◆ **Exercise**:
The answer must consist only of the lines from the line with "Where should I click to: Pick" to the line with "Task: Open FL Studio from the Windows taskbar", both included, exactly as they stand below.

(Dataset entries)
<<<<

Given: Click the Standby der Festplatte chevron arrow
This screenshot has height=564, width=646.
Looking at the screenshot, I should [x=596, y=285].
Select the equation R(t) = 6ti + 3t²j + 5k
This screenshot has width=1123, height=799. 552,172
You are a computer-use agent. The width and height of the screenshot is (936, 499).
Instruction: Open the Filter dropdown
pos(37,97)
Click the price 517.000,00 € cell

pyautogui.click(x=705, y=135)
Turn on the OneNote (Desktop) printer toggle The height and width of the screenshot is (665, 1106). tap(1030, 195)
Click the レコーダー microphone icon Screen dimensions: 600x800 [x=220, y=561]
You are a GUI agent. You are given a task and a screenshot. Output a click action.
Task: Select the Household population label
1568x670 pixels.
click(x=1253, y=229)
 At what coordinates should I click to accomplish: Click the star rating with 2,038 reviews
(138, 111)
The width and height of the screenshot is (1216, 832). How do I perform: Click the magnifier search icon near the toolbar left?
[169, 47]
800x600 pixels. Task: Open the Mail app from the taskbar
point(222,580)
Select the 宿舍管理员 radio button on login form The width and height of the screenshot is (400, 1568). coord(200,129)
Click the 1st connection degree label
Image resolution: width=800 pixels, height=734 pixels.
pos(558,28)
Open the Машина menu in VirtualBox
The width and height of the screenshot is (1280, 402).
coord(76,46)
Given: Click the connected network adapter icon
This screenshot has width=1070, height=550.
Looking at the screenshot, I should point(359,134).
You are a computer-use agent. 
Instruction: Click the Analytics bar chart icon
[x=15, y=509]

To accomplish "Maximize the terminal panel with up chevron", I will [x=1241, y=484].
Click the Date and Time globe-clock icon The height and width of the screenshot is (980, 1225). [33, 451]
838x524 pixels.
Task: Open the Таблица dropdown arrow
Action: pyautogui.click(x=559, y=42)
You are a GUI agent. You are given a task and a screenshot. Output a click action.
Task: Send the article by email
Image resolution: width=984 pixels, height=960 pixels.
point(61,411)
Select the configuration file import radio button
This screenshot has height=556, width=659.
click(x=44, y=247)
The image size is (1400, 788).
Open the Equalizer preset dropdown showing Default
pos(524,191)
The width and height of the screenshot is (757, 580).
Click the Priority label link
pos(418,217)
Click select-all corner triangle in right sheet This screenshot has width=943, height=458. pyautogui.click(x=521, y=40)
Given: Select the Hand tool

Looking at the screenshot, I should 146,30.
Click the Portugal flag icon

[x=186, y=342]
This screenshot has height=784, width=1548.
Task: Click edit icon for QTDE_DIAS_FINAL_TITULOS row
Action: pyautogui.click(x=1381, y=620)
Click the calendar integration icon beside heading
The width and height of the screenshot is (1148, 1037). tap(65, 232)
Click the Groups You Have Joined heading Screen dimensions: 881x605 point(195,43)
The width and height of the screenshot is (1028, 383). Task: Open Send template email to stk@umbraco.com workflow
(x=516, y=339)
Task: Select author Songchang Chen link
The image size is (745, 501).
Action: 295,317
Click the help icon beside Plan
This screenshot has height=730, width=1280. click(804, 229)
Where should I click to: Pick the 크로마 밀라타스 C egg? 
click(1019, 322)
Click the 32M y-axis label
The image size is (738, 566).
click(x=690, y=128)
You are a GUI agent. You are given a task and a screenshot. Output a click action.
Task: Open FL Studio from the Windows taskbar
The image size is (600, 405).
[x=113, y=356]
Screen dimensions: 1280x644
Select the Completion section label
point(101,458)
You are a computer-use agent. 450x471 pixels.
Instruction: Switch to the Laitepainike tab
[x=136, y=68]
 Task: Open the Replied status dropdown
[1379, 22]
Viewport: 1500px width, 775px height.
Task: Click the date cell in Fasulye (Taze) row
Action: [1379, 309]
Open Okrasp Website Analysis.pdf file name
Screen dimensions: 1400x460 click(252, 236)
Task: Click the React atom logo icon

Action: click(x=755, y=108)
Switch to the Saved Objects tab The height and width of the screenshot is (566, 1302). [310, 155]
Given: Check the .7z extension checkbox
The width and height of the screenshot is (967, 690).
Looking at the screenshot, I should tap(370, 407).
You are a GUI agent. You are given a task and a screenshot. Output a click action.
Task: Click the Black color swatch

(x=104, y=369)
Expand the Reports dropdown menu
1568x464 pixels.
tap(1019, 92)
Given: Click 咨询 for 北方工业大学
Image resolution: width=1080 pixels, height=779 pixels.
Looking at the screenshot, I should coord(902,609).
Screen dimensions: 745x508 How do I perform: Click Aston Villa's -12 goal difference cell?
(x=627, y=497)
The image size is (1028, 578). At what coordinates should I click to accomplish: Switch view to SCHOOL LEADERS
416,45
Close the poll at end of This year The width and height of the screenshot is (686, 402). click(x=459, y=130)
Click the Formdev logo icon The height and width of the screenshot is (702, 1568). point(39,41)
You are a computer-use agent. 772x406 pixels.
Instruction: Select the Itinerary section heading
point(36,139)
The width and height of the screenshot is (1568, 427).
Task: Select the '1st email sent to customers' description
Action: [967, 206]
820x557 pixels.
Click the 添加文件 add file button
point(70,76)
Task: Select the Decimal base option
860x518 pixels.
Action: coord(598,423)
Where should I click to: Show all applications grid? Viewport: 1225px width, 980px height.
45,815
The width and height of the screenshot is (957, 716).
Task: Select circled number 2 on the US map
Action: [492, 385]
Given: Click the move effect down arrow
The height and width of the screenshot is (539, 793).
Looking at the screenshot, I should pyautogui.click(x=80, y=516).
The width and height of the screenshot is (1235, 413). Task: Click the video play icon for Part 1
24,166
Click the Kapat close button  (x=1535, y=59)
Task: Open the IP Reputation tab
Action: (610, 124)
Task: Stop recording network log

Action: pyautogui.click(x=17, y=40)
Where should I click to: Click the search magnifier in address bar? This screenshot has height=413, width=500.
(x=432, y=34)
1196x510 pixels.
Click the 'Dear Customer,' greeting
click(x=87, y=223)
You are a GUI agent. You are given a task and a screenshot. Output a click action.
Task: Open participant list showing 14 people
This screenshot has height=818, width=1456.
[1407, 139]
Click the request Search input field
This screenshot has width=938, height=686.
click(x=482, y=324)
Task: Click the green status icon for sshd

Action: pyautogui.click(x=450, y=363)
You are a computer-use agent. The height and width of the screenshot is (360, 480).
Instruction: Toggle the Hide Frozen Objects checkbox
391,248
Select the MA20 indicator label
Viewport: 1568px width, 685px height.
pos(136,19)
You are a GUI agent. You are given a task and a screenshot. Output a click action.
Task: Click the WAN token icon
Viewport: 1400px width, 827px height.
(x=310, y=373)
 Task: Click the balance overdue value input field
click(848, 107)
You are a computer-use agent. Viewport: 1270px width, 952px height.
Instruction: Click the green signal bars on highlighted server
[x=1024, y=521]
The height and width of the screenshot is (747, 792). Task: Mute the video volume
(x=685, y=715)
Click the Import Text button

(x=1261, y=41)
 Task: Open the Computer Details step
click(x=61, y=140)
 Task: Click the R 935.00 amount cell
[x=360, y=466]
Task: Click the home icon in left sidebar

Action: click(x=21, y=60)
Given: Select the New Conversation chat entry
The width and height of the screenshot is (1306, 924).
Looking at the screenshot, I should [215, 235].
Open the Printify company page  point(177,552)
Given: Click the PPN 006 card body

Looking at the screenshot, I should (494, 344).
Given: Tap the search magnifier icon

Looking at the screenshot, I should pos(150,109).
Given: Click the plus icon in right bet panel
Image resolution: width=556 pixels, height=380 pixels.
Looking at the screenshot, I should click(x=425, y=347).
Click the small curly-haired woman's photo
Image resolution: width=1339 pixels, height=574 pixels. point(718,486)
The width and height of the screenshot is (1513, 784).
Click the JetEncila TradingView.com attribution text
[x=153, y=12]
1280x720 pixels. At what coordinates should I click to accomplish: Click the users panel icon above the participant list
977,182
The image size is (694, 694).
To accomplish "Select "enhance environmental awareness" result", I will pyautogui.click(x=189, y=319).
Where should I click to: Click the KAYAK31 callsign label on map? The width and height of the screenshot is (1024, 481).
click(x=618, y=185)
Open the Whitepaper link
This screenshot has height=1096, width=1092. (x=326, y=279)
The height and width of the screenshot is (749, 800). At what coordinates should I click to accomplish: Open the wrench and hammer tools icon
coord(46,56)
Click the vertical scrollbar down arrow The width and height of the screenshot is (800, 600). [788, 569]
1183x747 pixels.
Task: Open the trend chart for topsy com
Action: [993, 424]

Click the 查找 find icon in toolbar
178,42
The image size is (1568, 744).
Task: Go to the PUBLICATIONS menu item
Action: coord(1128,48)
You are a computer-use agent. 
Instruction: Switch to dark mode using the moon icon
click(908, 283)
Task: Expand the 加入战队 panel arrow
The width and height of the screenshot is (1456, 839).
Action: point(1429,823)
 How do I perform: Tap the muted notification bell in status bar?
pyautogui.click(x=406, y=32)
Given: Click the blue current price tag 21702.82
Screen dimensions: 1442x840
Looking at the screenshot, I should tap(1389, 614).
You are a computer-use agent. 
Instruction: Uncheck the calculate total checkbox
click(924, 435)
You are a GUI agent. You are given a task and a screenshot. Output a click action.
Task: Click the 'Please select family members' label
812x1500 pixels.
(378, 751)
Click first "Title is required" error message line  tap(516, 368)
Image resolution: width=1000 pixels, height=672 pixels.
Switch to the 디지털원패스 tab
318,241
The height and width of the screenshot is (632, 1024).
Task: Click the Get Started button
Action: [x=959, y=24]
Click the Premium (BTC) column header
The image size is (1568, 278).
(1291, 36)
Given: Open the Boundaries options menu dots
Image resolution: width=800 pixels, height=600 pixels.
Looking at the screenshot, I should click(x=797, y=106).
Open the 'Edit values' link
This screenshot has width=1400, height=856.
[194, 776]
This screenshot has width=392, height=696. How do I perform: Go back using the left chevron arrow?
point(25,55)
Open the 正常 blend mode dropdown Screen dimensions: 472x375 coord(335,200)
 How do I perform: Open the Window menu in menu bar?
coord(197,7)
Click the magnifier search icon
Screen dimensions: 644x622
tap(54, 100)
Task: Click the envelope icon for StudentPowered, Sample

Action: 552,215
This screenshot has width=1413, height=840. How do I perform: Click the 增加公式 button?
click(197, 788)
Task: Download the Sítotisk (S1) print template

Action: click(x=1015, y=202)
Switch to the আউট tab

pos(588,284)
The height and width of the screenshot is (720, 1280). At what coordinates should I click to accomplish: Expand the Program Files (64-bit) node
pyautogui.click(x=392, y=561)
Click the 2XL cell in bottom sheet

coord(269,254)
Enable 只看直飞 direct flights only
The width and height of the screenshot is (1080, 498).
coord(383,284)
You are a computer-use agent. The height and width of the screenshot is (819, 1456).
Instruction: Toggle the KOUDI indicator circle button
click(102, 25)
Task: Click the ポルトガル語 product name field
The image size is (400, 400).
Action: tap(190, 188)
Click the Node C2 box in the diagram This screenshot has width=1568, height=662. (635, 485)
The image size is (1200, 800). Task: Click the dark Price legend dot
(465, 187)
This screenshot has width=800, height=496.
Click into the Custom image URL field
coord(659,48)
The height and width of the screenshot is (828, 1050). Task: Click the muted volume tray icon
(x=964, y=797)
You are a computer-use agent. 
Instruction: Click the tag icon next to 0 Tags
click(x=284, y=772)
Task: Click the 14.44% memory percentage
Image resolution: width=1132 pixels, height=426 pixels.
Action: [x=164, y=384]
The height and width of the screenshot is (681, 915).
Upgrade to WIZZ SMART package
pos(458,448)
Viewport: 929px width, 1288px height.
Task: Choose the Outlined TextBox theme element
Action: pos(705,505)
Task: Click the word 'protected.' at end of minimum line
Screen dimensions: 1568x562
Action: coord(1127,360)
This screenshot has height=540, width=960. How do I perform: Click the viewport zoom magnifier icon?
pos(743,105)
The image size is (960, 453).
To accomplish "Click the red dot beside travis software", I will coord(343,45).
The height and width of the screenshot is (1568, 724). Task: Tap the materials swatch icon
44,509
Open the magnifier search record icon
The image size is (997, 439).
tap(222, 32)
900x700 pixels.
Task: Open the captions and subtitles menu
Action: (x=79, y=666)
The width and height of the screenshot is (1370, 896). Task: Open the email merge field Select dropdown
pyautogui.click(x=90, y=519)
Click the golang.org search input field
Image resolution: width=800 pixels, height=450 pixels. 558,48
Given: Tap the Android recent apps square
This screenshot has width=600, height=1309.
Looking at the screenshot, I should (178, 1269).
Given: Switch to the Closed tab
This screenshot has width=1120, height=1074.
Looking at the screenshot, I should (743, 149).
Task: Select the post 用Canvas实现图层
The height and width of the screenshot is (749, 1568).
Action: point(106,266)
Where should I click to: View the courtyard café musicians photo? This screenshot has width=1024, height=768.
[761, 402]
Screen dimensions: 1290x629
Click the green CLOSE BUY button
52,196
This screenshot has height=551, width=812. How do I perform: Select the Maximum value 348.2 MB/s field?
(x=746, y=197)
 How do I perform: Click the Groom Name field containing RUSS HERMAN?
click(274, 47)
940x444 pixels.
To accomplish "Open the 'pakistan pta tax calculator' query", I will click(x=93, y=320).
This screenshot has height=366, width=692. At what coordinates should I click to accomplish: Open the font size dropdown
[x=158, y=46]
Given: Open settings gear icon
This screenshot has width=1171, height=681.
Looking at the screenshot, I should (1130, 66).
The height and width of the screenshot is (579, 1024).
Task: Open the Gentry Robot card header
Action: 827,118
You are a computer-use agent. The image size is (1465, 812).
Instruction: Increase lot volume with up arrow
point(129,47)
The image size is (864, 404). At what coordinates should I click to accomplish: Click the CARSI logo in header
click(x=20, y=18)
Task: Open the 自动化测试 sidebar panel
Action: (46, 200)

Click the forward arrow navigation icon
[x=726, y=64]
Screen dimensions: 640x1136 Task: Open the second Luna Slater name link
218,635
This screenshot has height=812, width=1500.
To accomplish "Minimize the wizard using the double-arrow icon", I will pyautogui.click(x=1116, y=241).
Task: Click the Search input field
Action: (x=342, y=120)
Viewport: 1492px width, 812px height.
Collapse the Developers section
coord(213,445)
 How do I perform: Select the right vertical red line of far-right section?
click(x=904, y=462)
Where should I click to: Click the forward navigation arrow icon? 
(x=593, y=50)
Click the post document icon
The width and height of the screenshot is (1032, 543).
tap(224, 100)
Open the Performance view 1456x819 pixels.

>>>>

◆ **Written answer**:
Where should I click to: Pick the 크로마 밀라타스 C egg? 
click(1019, 322)
Click the 32M y-axis label
The image size is (738, 566).
click(x=690, y=128)
You are a GUI agent. You are given a task and a screenshot. Output a click action.
Task: Open FL Studio from the Windows taskbar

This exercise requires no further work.